Saturday, April 12, 2008

Do you have a pamphlet on that?

Oh look, light.

Today I am recovering from a migraine headache. I don't have them often and I don't handle them well. In addition to the face-melting pain, I can't deal with light, or high pitched noises, my eyes can't focus, and I usually am in a really FOUL mood until the whole thing is over. Oh, and I throw up. A lot. The good thing is that, today, I can open my eyes, focus, and speak in full sentences. The pain and the foul mood are still very much intact. Wheee!
The only reason I am back among the living is because the Gipester took me to see a chiropractor yesterday. She was fantastic, more therapist, really, than medical doc. She scolded me soundly for the huge knots of muscle in my neck and shoulders. "I get the feeling you're not loving yourself the way you should," she said as she tried valiantly to get me to relax. Since I was face down on her scary-looking chiropractic table I couldn't really see what she was doing... There was tapping and an industrial strength massager that sounded a little bit like a belt sander.

Anyway, when she gave me the bit about "loving myself," I really wanted to open my mouth and make a joke about how long it had been since I'd owned a decent vibrator, but I didn't really get the chance. I opened my mouth to make my stupid joke, and I started crying. Not three-year-old-choking-on-your-own-snot crying, just crying. I will be forever grateful that she didn't mention it, or even ask me what was wrong. Which is good. If she had asked me, I don't know that I'd even be able to tell her.

I didn't cry for long. I don't anymore. A minute or two at a time is really all I can sustain. In some warped way, I think I'm trying not to inconvenience those around me. I cry enough to make whatever issue I'm dealing with just small enough to shove back in its file drawer. I wonder where the migraines come from...

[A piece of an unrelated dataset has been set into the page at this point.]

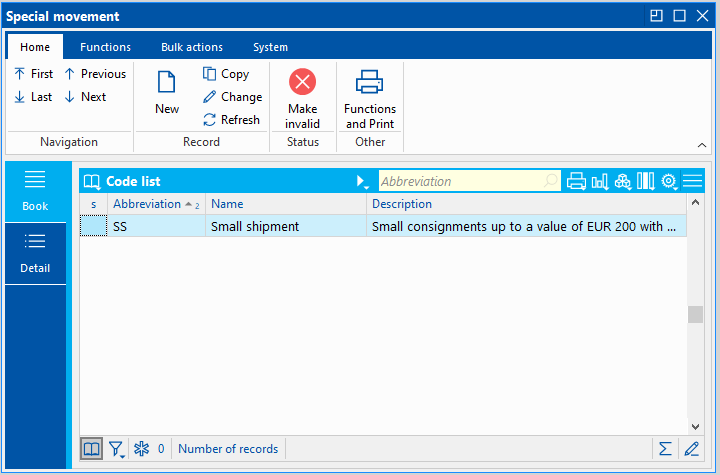Open Functions and Print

I would never pretend that the way I deal with stress is healthy. It's actually pretty insane. I keep my minor irritations and tiny hurt feelings locked up because I don't think they are valid. I don't think they are valid, because if they were, the person who is currently hurting or irritating me wouldn't be hurting or irritating me. But they are, so hurting me must be the right course of action, therefore, I have no right to complain or be upset. When I complain about hurt feelings, I am irritating to others and that must be avoided or no one will ever love me and I will die alone. That about covers it.

Whew.

I realize that there are myriad things wrong with this line of thinking. You have to realize that this is me at my most irrational. These are the thoughts that are birthed directly from the id, before the ego and the superego have their chance to talk some sense into them. Assuming people know that they are being irritating or hurtful is ridiculous, especially if you choose not to engage them in conversation about the situation. But our gut reactions, the ones untempered by logic and reason, tend to guide much of what we do, so I thought mine deserved a little stage time.

So, the doc was right, I have a little bit of a self-love issue (who doesn't?) But here's the thing about all of this "loving myself" bullshit. It's one of those things that people will tell you to do, but they never really tell you HOW. They tell you to spend money on self-help books, CD recordings of Wiccans chanting in the rainforest, organic diet granola, mineral spa treatments and other useless shit, but isn't the lesson there that money equals love? I have to buy myself tantric yoga classes so that my self will love me? How dysfunctional is that?

So, my goal for the next month or so is to make a conscious effort to love myself in a healthy way. I will express my hurts, frustrations, joys, and excitements. To not do so is as unfair to the people I love and who love me as it is to myself. I will express opinions that I have thus far held back for fear of expressing something as silly as the wrong movie or restaurant preference. I will stop feeling embarrassment about being divorced and almost 30.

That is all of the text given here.